*PROBLEM TO WORK ON:*
Give all of the listing again word for word, with images excluded.

# # # # # # #

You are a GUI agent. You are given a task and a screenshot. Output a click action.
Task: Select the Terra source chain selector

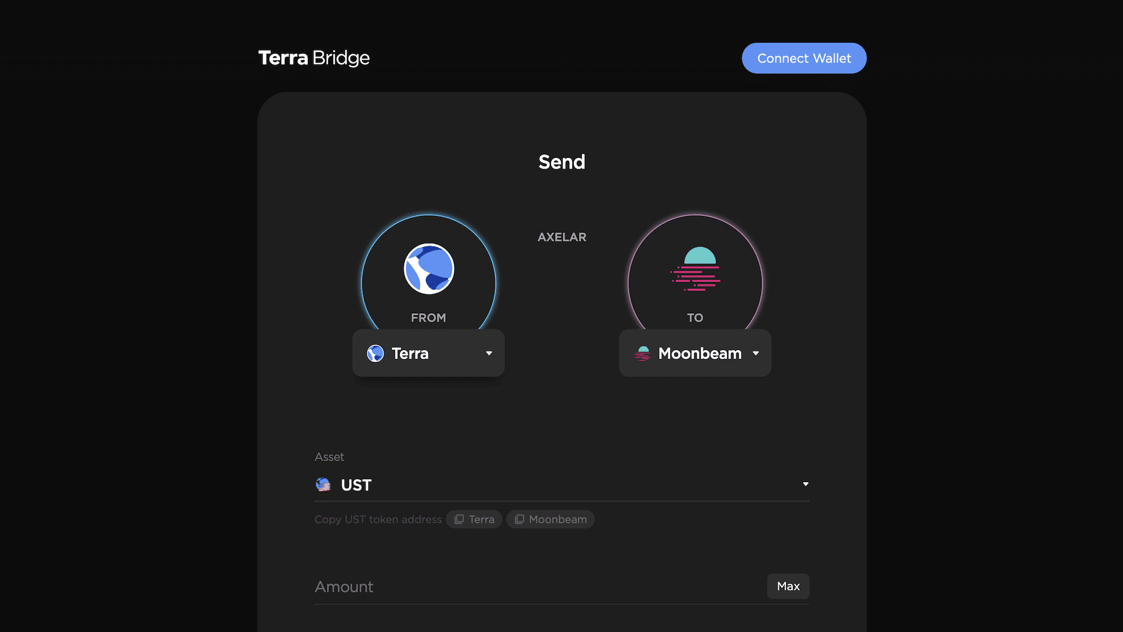(429, 353)
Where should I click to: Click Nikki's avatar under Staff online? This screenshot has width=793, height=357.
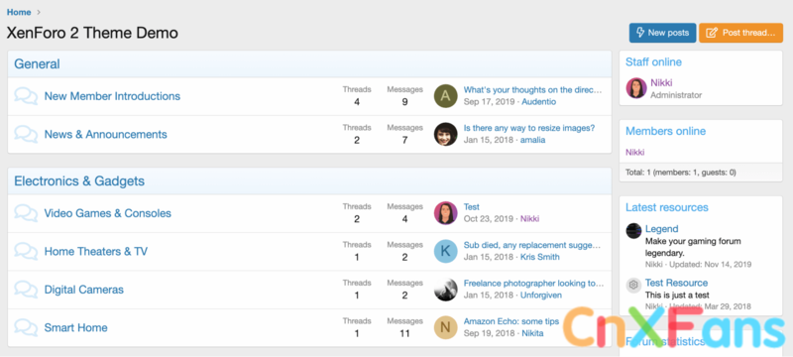pyautogui.click(x=636, y=88)
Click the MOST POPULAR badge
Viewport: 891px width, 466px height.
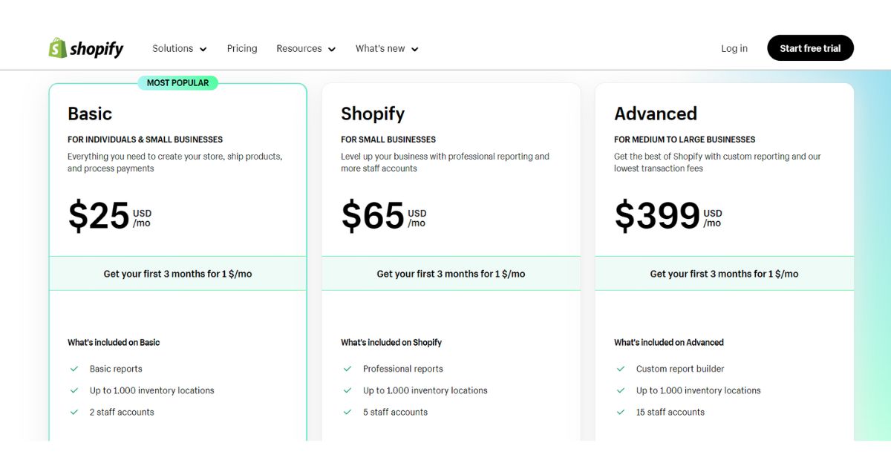tap(178, 82)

# # # # # # #

*RESPONSE BOX:*
You are a GUI agent. You are given a task and a screenshot. Output a click action.
Task: Select the Terra source chain selector

(429, 353)
Where should I click to: Click Nikki's avatar under Staff online? This screenshot has width=793, height=357.
pyautogui.click(x=636, y=88)
Click the MOST POPULAR badge
Viewport: 891px width, 466px height.
tap(178, 82)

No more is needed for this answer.